What you will do | Exactly reproduce the lines from the line that has "The height and width of the screenshot is (182, 338)." down to the last line of the entries, inclusive.

** Opening Information shown block **

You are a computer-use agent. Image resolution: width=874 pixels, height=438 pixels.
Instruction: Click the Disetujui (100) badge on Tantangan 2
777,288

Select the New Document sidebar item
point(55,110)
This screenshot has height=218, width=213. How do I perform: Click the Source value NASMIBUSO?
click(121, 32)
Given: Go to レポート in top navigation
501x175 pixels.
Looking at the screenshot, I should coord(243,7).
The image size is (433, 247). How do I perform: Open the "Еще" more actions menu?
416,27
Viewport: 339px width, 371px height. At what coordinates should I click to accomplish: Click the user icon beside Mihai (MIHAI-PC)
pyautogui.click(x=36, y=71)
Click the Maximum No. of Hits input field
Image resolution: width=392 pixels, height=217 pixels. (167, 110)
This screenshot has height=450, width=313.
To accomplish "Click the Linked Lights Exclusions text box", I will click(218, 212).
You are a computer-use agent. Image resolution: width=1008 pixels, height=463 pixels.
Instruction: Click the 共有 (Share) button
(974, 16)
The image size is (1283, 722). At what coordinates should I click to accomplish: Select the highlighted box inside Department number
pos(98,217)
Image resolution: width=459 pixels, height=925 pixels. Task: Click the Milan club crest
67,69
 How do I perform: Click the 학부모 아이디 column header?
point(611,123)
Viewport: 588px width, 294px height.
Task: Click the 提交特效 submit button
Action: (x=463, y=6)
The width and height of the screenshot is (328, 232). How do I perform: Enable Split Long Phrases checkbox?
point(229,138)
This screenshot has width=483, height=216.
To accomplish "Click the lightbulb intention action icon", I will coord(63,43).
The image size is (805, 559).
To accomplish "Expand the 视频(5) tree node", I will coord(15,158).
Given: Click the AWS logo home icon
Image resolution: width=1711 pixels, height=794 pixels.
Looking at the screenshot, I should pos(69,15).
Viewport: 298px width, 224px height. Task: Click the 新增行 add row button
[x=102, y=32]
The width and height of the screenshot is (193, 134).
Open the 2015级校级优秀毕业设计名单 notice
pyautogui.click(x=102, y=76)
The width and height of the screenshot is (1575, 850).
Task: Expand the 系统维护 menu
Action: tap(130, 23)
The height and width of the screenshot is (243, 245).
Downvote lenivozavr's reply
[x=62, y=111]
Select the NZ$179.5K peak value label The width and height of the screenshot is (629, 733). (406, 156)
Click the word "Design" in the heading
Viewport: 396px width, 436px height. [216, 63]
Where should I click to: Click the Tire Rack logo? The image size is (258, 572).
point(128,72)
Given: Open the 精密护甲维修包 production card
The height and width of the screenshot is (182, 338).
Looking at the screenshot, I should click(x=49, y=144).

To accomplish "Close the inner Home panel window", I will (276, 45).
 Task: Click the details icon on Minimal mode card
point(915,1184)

** Closing Information shown block **

Expected output |
The height and width of the screenshot is (182, 338).
Looking at the screenshot, I should click(x=49, y=144).

To accomplish "Close the inner Home panel window", I will (276, 45).
 Task: Click the details icon on Minimal mode card
point(915,1184)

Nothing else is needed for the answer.